Exercise: Return, exactly and in full, the lines of the records below starting at the one with "Task: Click the zoom-in plus on PTZ dial" and ending at the one with "Given: Open the edit note icon", and no other lines.

BEGIN Data for analysis

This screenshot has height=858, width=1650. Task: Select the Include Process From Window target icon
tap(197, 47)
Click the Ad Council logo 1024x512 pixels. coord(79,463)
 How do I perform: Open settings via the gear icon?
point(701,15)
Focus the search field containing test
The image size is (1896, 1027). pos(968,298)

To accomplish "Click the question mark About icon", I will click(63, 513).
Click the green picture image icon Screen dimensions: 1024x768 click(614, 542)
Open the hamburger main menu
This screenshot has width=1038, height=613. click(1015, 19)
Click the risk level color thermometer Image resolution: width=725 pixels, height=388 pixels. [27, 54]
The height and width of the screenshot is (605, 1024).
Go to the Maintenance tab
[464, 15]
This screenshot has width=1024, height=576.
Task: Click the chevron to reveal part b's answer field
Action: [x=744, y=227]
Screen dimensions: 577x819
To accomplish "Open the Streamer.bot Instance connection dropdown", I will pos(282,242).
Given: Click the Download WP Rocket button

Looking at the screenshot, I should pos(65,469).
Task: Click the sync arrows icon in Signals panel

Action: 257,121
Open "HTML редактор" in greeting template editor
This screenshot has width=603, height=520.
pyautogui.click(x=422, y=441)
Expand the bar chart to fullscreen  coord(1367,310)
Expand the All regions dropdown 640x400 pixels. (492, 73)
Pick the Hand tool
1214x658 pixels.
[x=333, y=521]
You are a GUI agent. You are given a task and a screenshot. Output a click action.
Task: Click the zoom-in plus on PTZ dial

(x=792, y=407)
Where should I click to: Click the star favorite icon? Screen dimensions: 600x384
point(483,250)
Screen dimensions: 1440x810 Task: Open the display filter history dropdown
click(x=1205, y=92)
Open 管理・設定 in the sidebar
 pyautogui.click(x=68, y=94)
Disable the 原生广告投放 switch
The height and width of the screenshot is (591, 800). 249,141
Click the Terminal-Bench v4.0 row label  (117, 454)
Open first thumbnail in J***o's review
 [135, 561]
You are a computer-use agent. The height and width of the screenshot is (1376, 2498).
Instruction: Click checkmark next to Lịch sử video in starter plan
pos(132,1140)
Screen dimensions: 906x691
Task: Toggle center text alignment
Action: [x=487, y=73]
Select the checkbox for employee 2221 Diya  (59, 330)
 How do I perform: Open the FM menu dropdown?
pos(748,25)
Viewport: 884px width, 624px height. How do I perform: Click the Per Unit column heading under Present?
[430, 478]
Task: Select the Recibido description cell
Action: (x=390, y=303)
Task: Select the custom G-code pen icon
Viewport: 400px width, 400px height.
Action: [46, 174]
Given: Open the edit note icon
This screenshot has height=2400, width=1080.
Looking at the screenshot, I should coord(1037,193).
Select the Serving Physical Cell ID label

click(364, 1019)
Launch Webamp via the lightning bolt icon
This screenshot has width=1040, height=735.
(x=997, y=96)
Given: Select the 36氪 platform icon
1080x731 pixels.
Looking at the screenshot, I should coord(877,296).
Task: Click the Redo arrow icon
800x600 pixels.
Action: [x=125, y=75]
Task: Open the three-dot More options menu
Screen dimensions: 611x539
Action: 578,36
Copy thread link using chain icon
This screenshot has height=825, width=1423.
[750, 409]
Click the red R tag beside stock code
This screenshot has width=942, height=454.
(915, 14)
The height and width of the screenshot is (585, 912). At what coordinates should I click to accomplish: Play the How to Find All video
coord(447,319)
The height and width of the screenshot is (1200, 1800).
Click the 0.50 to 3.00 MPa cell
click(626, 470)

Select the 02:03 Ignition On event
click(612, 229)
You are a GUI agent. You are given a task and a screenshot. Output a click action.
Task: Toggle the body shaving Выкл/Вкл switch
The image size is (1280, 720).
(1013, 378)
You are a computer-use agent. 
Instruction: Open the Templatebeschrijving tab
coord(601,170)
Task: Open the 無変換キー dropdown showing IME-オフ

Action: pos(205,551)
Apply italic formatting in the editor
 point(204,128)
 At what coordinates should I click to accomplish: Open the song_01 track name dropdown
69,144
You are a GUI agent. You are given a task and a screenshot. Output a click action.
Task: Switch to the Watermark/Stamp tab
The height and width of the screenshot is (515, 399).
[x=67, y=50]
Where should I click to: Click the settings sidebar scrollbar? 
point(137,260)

END Data for analysis

Written response:
Task: Click the zoom-in plus on PTZ dial

(x=792, y=407)
Where should I click to: Click the star favorite icon? Screen dimensions: 600x384
point(483,250)
Screen dimensions: 1440x810 Task: Open the display filter history dropdown
click(x=1205, y=92)
Open 管理・設定 in the sidebar
 pyautogui.click(x=68, y=94)
Disable the 原生广告投放 switch
The height and width of the screenshot is (591, 800). 249,141
Click the Terminal-Bench v4.0 row label  (117, 454)
Open first thumbnail in J***o's review
 [135, 561]
You are a computer-use agent. The height and width of the screenshot is (1376, 2498).
Instruction: Click checkmark next to Lịch sử video in starter plan
pos(132,1140)
Screen dimensions: 906x691
Task: Toggle center text alignment
Action: [x=487, y=73]
Select the checkbox for employee 2221 Diya  (59, 330)
 How do I perform: Open the FM menu dropdown?
pos(748,25)
Viewport: 884px width, 624px height. How do I perform: Click the Per Unit column heading under Present?
[430, 478]
Task: Select the Recibido description cell
Action: (x=390, y=303)
Task: Select the custom G-code pen icon
Viewport: 400px width, 400px height.
Action: [46, 174]
Given: Open the edit note icon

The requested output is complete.